> [Problems to work on]
[1] From the text on segmentation, give again the part that opens with the words containing "- Behavior-based enables" and closes with "to customer actions.", swapping "transactional data" for "purchase data".
[2] Carry the text on segmentation forward, picking up after its last sentence.

> [Text provided]
== Segment start ==

Segmentation is the key to making meaningful improvements in obtaining actionable insights. This means collecting and analyzing data in ways that allow you to create and implement improvement plans that make or save money. The solution is to divide the data into logical sub-groups with similar characteristics.
There are four common types of segmentation:
- Value-based, which facilitates implementing different levels of service for other valuable customers.
- Behavior-based enables the company to customize based on what it knows about the customer.
- Insight-based, which is developed from customer information and transactional data. Again, it allows customization of approach and communication.
- Needs-based, which is predicated on knowing that different customers have different needs. This links product features and brand attributes to customer actions.
For example, we have many options for setting up our Sales organization. Nevertheless, one factor is generally implemented – Sales territories (behavior-based segmentation). This is not only to control travel expenses but also to align the people with customers because different territories typically have different cultures, needs, and business practices. Thus, few global businesses do not have regional Sales-VP for the Americas, EMEA (Europe, Middle East, Africa), and APAC (Asia/Pacific). And matrixed on top of geography are product specialists who know a lot about a few products but know them well.
Another use of segmentation is cost analysis. For this discussion, I will focus on warranty costs for Medical devices. I chose this specific example because I have been a reader of Warranty Week for about ten years, and they recently published an interesting analysis of this topic. And the story was compelling.
The people at Warranty Week have been tracking actual warranty costs, warranty accruals (budgeted warranty costs replaced by actuals each month), and product sales. As they began to dig into the numbers, they found that by segmenting the data, they had a very compelling story. Here is what they said:
“To illustrate a specific trend within the medical and scientific equipment sector, we’ve further divided the 177 companies into two sub-groups. First, we’re isolating 24 companies whose medical or scientific equipment makes heavy use of lasers, X-rays, or other types of radiation. Second, we’re presenting separate data for the remaining 153 companies, whose products do not make use of lasers, X-rays, or other types of radiation.”

== Segment end ==

> [Data]
== Segment start ==

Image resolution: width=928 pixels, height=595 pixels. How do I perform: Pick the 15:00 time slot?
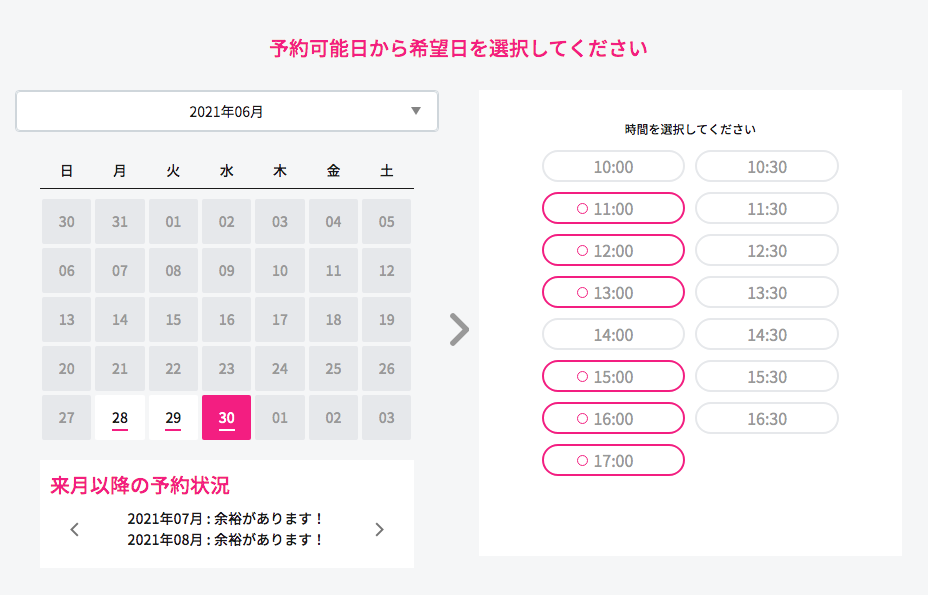coord(613,376)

== Segment end ==

> [Response list]
[1]
- Behavior-based enables the company to customize based on what it knows about the customer.
- Insight-based, which is developed from customer information and purchase data. Again, it allows customization of approach and communication.
- Needs-based, which is predicated on knowing that different customers have different needs. This links product features and brand attributes to customer actions.

[2]
They are two separate segments.
Of all the charts in the article, I think this one best tells the whole story:
Here is what Warranty Week says about their analysis:
“There’s another big difference. The non-laser/non-X-ray group, containing 153 companies and accounting for roughly 85% of the total claims and accruals, has done little over the past 10 years to reduce its expense rates. They started the decade towards the high end of the 0.5% to 1.0% range, and ended it towards the middle or low end of that range.
However, the laser/X-ray group has made spectacular progress, dropping their average expense rates from 2.5% to 3.0% of revenue in 2003-2006 to 1.5% to 2.0% in 2010-2012. And rather decisively, the group ended 2012 with its lowest-ever claims rate (1.6%) and second-lowest-ever accrual rate (1.7%). It’s also beginning to lose the seasonal pattern, keeping rates steady-but-declining year-round.
So while the laser/X-ray group suffers from higher warranty expense rates, they’re also demonstrating that they’re better at both reducing and stabilizing those.”
A 10-year declining trend is no accident. Many people in different companies (including suppliers) have been working very hard to save money. How much money? In 2012 the Laser and X-ray equipment warranty claims paid were $126 million – not small potatoes!
Key Takeaway
Segmentation is not just for looking at your customers but also for looking at all aspects of your business. It should be a way of looking at all your numbers; otherwise, you lump everything together and get some meaningless answers.